→ **Exercise objective**: Among the entries below, count the lines with "computer" in them and state the total without comment.

### Record excerpts ###

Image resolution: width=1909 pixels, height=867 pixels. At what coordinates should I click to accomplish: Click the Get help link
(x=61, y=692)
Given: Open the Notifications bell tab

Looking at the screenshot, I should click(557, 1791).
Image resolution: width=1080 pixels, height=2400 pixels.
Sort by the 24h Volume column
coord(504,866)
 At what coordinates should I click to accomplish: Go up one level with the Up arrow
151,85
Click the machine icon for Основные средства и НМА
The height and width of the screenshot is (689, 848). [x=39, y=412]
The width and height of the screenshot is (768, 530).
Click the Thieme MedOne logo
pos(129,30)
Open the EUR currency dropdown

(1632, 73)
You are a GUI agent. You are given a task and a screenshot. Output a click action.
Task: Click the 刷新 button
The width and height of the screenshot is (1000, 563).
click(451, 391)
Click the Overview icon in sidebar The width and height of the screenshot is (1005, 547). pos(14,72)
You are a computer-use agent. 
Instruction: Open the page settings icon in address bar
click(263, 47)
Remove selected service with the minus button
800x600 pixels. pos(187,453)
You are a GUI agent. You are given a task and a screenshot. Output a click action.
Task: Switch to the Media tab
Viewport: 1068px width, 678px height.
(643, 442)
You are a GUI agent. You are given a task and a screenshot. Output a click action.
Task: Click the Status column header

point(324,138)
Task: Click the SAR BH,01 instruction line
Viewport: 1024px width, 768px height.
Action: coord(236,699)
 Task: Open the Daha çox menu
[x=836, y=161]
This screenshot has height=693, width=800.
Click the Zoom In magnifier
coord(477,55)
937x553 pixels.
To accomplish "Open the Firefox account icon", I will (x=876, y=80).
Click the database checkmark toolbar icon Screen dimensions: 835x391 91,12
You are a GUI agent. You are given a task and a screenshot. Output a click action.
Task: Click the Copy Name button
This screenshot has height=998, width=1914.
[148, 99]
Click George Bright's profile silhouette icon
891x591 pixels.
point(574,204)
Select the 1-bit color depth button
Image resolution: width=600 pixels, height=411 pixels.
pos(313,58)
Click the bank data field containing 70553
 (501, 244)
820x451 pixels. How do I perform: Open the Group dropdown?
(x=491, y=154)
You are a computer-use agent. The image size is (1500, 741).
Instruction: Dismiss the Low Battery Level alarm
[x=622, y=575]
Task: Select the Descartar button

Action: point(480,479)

###

→ **Worked solution**: 2